[The problem]: All records must be quoted exactly. Omit the pictures.

[Study material]:
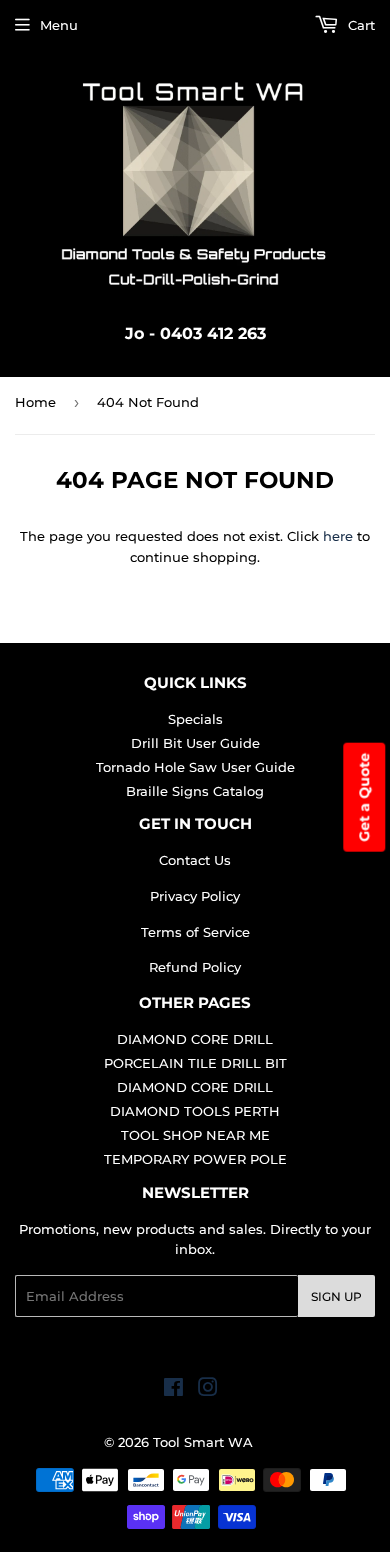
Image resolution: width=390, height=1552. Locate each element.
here (338, 536)
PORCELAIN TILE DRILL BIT (195, 1063)
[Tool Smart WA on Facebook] (173, 1390)
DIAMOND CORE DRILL (195, 1039)
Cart (359, 25)
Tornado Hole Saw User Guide (195, 767)
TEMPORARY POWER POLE (195, 1159)
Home (35, 402)
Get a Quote (364, 797)
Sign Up (336, 1296)
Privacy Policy (195, 896)
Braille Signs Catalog (195, 791)
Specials (195, 719)
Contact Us (195, 860)
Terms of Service (195, 932)
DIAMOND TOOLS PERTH (195, 1111)
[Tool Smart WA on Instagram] (208, 1390)
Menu (59, 25)
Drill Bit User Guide (195, 743)
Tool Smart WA (203, 1442)
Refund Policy (195, 967)
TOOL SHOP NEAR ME (195, 1135)
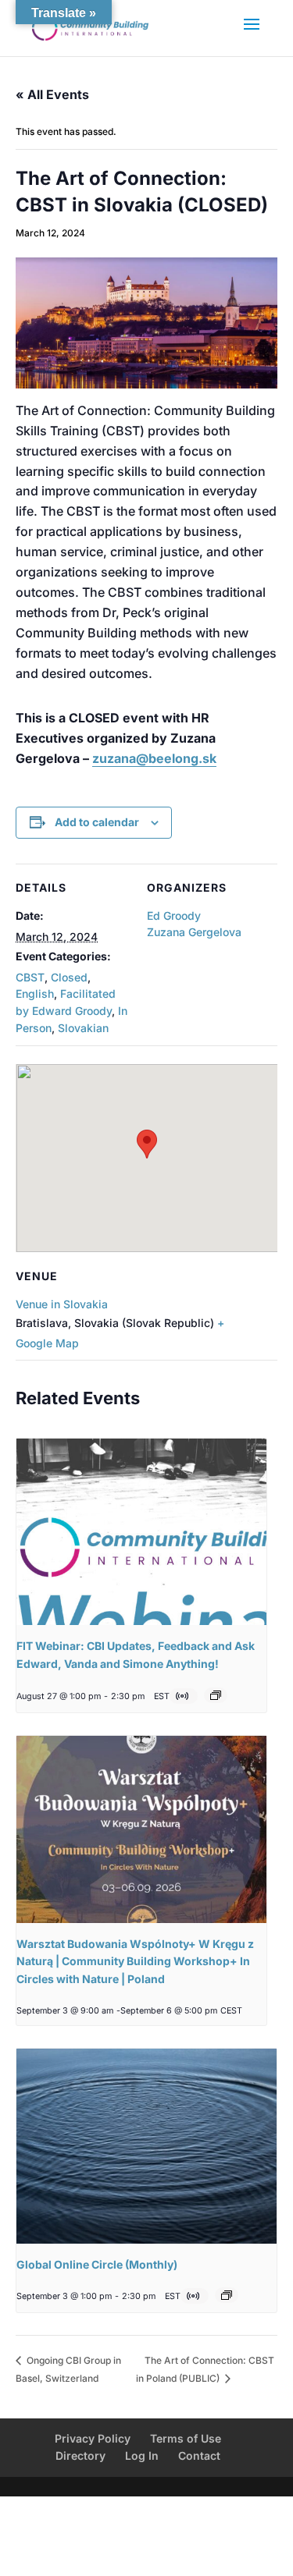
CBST (30, 977)
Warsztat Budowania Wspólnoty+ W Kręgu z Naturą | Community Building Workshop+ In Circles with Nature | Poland (135, 1961)
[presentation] (141, 1532)
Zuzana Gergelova (194, 932)
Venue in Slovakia (62, 1304)
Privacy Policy (92, 2438)
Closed (69, 977)
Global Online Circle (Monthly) (96, 2264)
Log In (142, 2455)
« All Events (52, 94)
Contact (199, 2455)
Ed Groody (174, 915)
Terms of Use (185, 2438)
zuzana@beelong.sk (154, 758)
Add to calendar (97, 822)
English (35, 993)
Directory (80, 2455)
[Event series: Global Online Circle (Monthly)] (226, 2295)
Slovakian (83, 1027)
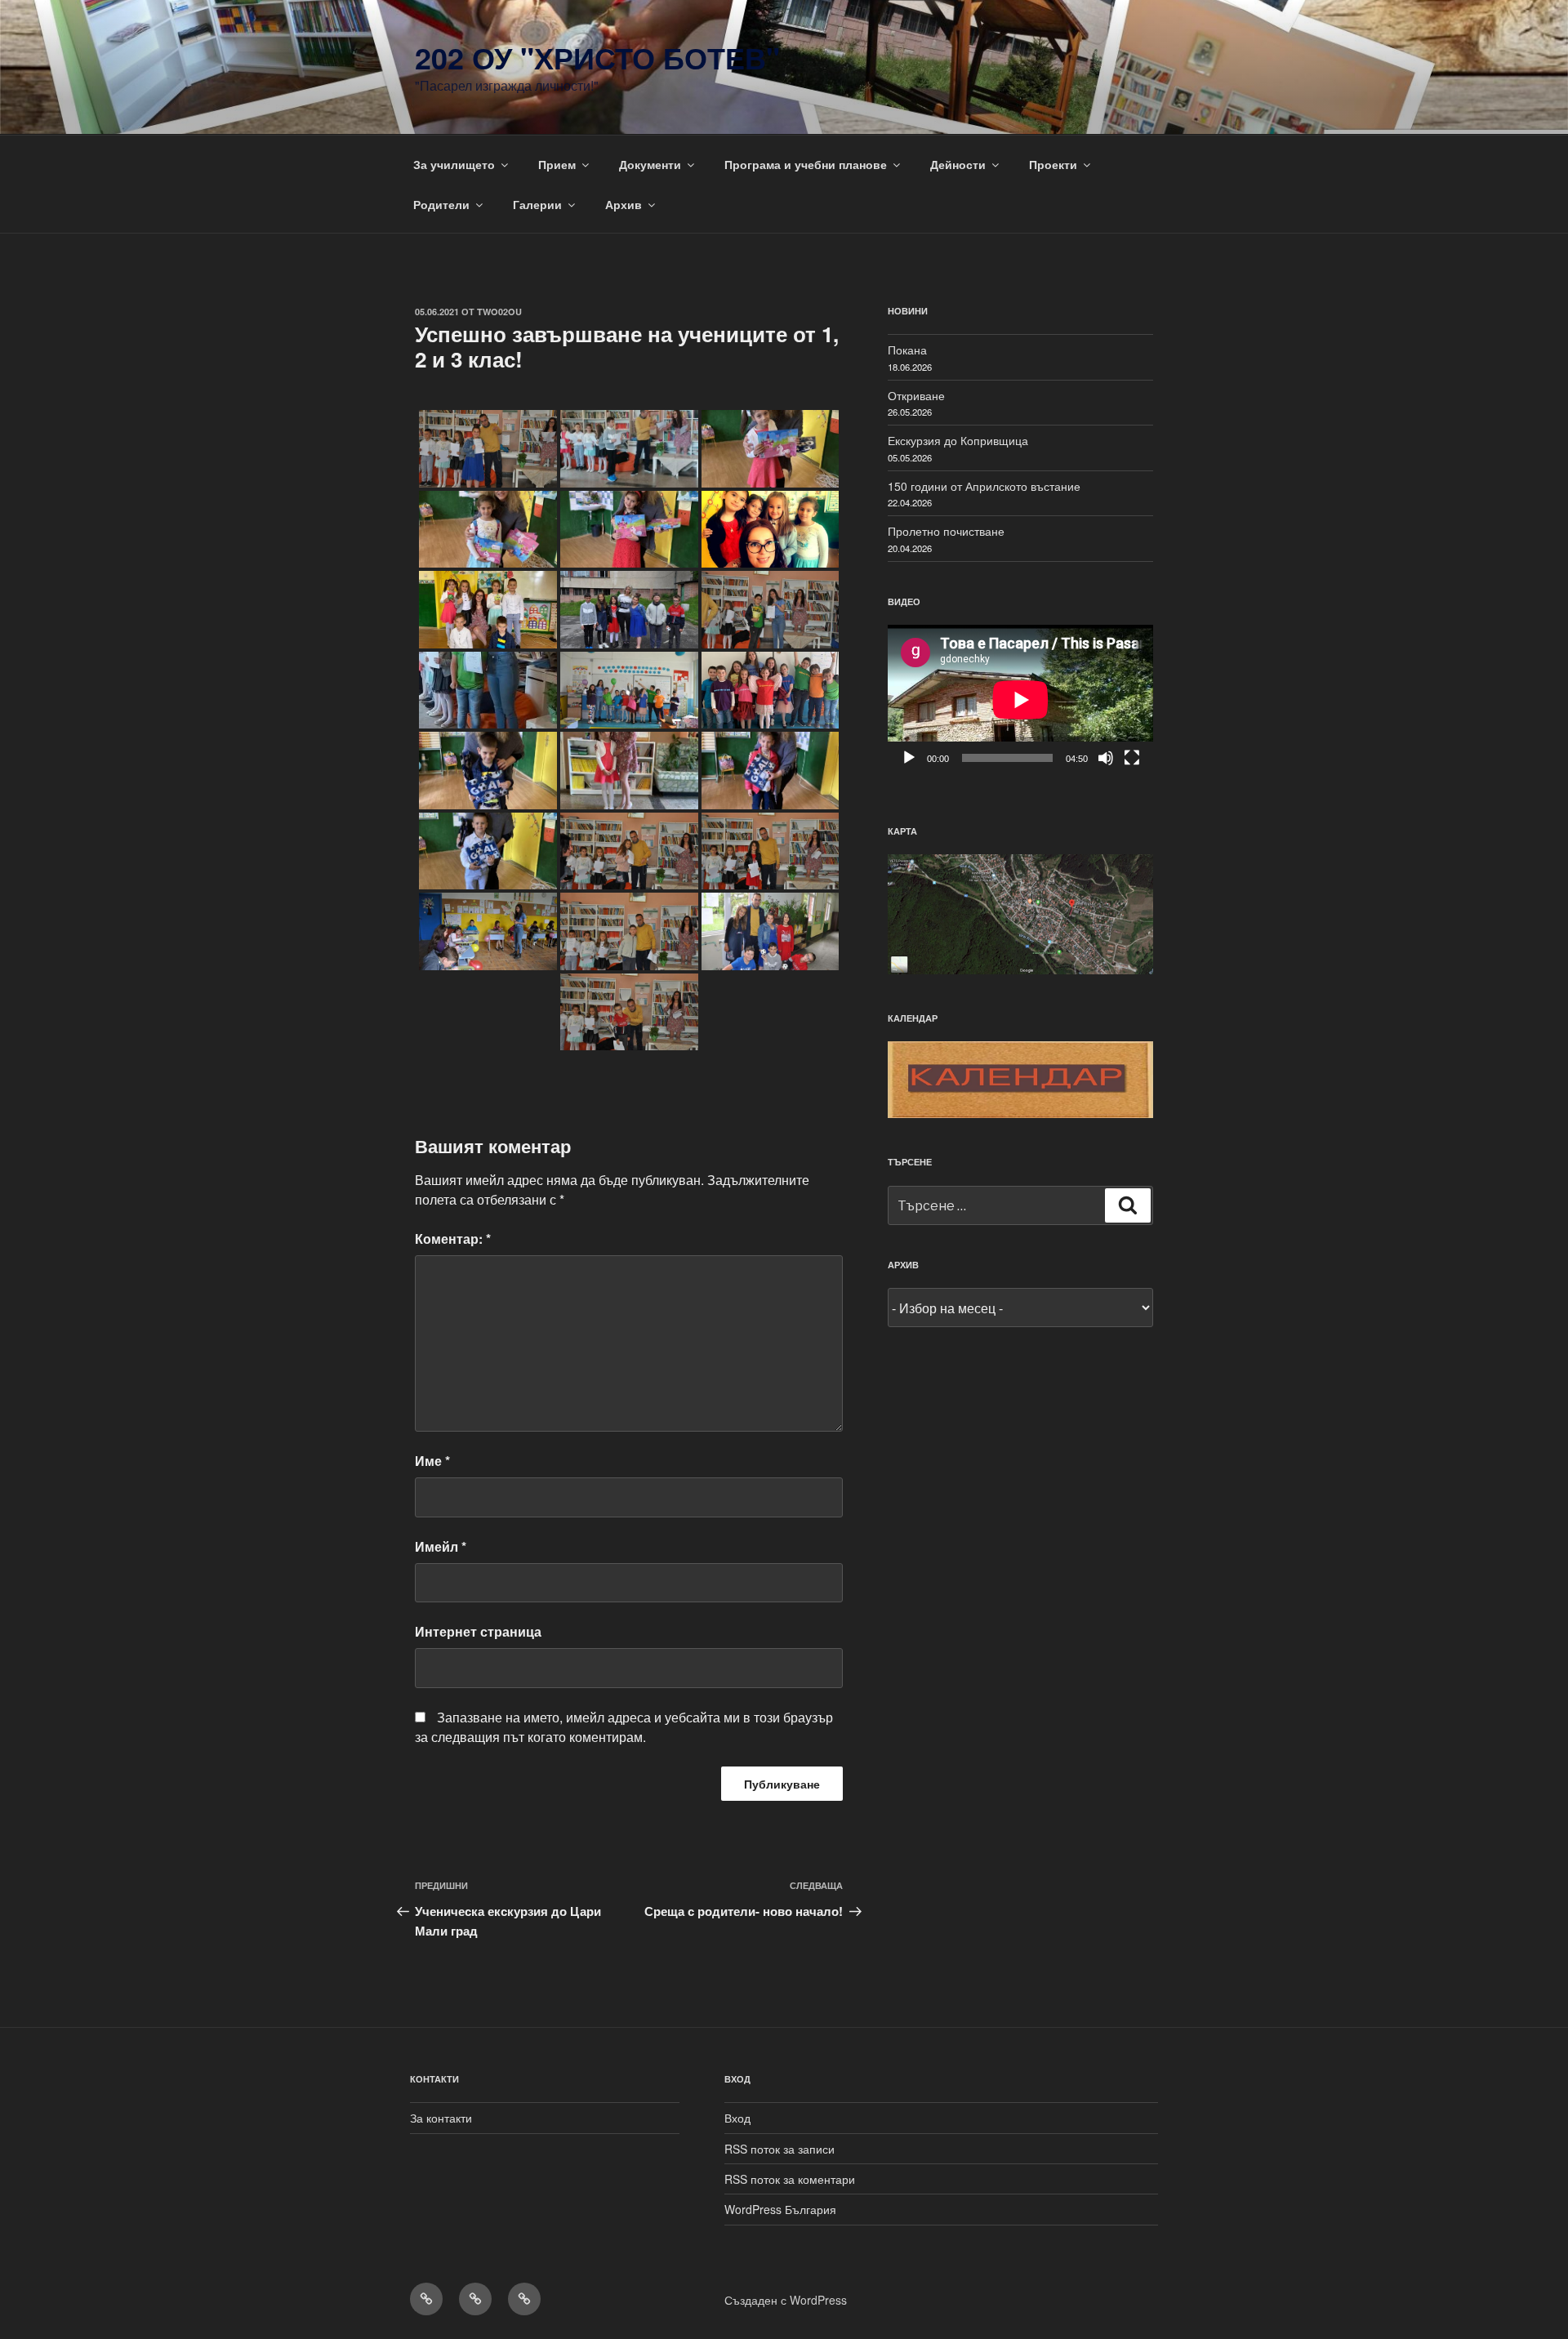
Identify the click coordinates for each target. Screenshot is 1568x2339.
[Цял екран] (1132, 758)
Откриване (916, 395)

[Response to the exercise]:
Image resolution: width=390, height=1552. Locate each element.
here (338, 536)
PORCELAIN TILE DRILL BIT (195, 1063)
[Tool Smart WA on Facebook] (173, 1390)
DIAMOND CORE DRILL (195, 1039)
Cart (359, 25)
Tornado Hole Saw User Guide (195, 767)
TEMPORARY POWER POLE (195, 1159)
Home (35, 402)
Get a Quote (364, 797)
Sign Up (336, 1296)
Privacy Policy (195, 896)
Braille Signs Catalog (195, 791)
Specials (195, 719)
Contact Us (195, 860)
Terms of Service (195, 932)
DIAMOND TOOLS PERTH (195, 1111)
[Tool Smart WA on Instagram] (208, 1390)
Menu (59, 25)
Drill Bit User Guide (195, 743)
Tool Smart WA (203, 1442)
Refund Policy (195, 967)
TOOL SHOP NEAR ME (195, 1135)
CBST (30, 977)
Warsztat Budowania Wspólnoty+ W Kręgu z Naturą | Community Building Workshop+ In Circles with Nature | Poland (135, 1961)
[presentation] (141, 1532)
Zuzana Gergelova (194, 932)
Venue in Slovakia (62, 1304)
Privacy Policy (92, 2438)
Closed (69, 977)
Global Online Circle (Monthly) (96, 2264)
Log In (142, 2455)
« All Events (52, 94)
Contact (199, 2455)
Ed Groody (174, 915)
Terms of Use (185, 2438)
zuzana@beelong.sk (154, 758)
Add to calendar (97, 822)
English (35, 993)
Directory (80, 2455)
[Event series: Global Online Circle (Monthly)] (226, 2295)
Slovakian (83, 1027)
Identify the click coordinates for each target. Screenshot is 1568x2339.
[Цял екран] (1132, 758)
Откриване (916, 395)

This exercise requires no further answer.